I was going to say the same thing, so I won't :-). That said, I was in the Sun Systems group when Bob Hinden ("Boss Bob" (there were three Bobs in the group) of the network group was proposing SIPP as the "next generation IP." It has been illustrative (but I don't think educational alas) to see how much more easily this protocol would have managed to be implemented and deployed.
That said, as Thomas points out (indirectly) in the parent to this comment, the Internet was deployed across a pre-existing network (the telephone switching network) without any co-operation from the people who defined or wrote or deployed the protocols the implement telephone switching. As long as the connection from point A to point B worked, the packets could figure out how to get from A to B. There is absolutely nothing preventing a suitably motivated group from creating their own elegant "network" that they layer on top of the existing broadband networks of today, without having to either consult, or get permission from, any standards organization.
> There is absolutely nothing preventing a suitably motivated group from creating their own elegant "network" that they layer on top of the existing broadband networks of today, without having to either consult, or get permission from, any standards organization.
That is essentially what most SD-WAN devices do- treat the Internet as an 'underlay' network- most of them are using proprietary code to create their own network infrastructure that isn't standards based.
It generally is standards based. Their customers demand it to be so. IPSec tunnel overlays, usually if not always full mesh. The non-standard part is tiny insignificant tweaks to IPSec that render it unacceptable to standards speaking endpoints, thus you can't coordinate with your open source IPSec device. Stupid myopia, because these systems depend on proprietary orchestration anyway.
+1 for velocloud. SDWAN mesh between all your devices, and they provide a cloud gateway that allows you to connect to any compatible ipsec device, without having to backhaul all the data to one specific endpoint.
ARP is also nice and abstract and well-defined; it can bridge from any multi-endpoint subnet's layer-2 address to an IP address. Not sure if anyone actually uses it for non-802, but the generality has forced a clean design.
To add to your praises of DHCP - it can also configure routers, and is in fact the standard solution for that in IPv6. Instead of giving you one or several addresses for NAT through DHCP, it gives the router an address for itself, and also a prefix to assign to clients on its internal network.

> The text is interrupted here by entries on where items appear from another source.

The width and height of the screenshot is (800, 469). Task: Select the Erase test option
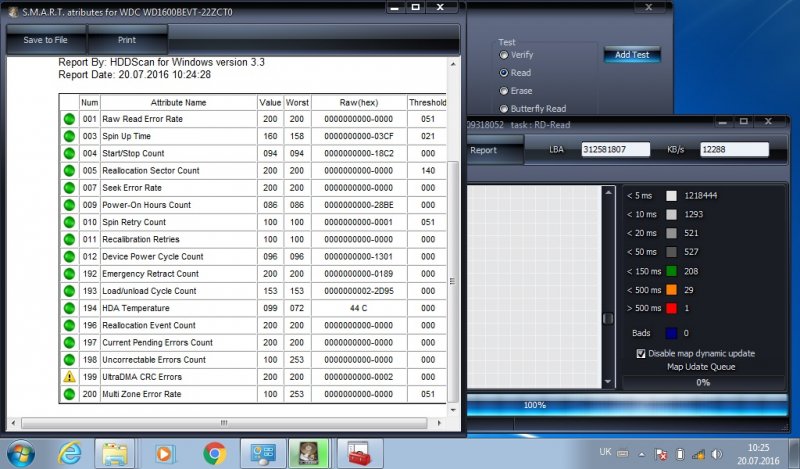coord(504,91)
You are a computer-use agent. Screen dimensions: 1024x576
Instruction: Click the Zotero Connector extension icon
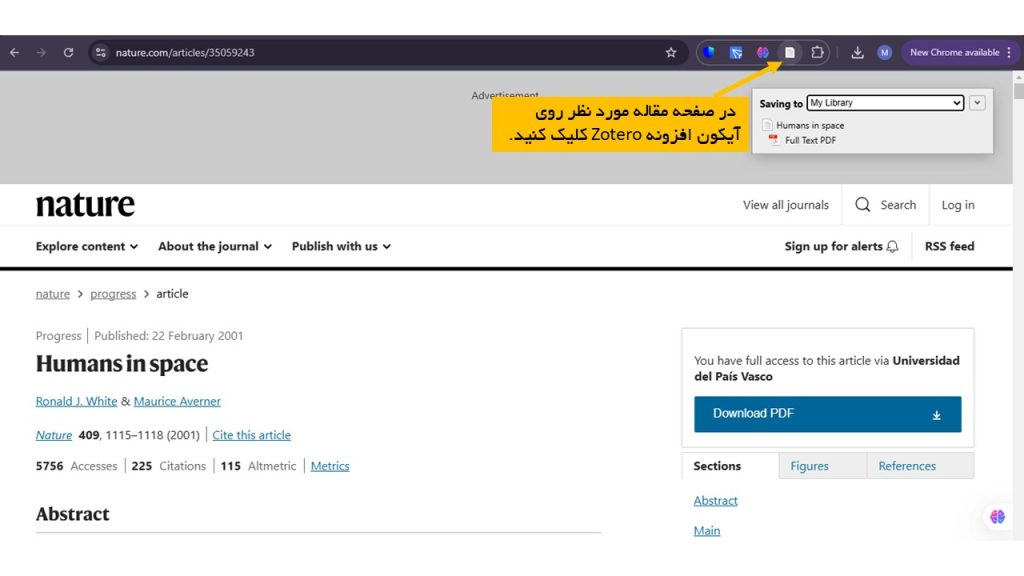coord(789,52)
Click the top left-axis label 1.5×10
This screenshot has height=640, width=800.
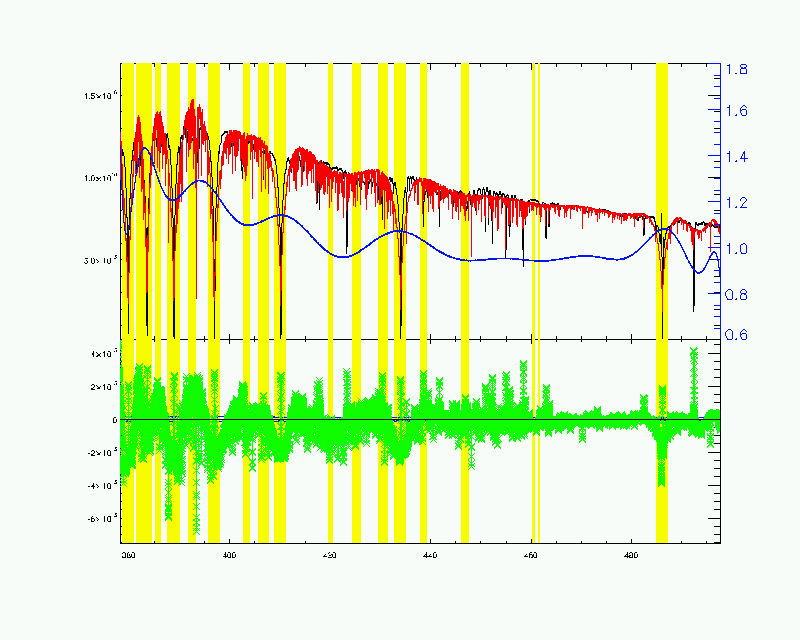click(101, 95)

Super neat stuff, and a boon to administrators.
Also to nitpick your summary, because nitpicking is what I do - layering violations are a thing, but only in the same way that violating software abstraction barriers are a thing. Not a hard-and-fast rule, and sometimes if you're doing weird enough stuff you just have to do it.
Got to disagree. The level of abstraction is very useful as a means of swapping out one layer without changing the other technologies - e.g. running IP over point-to-point fiber, or AlohaNet, or 802, or carrier pigeon. Or running running ethernet over a phy with whatever ridiculous number of Mbps is the latest thing. (802.11, of course, has effectively zero phy/link distinction, but anything that has to deal with such high packet drop rates and negotiation of physical layer between endpoints is going to be a mess.)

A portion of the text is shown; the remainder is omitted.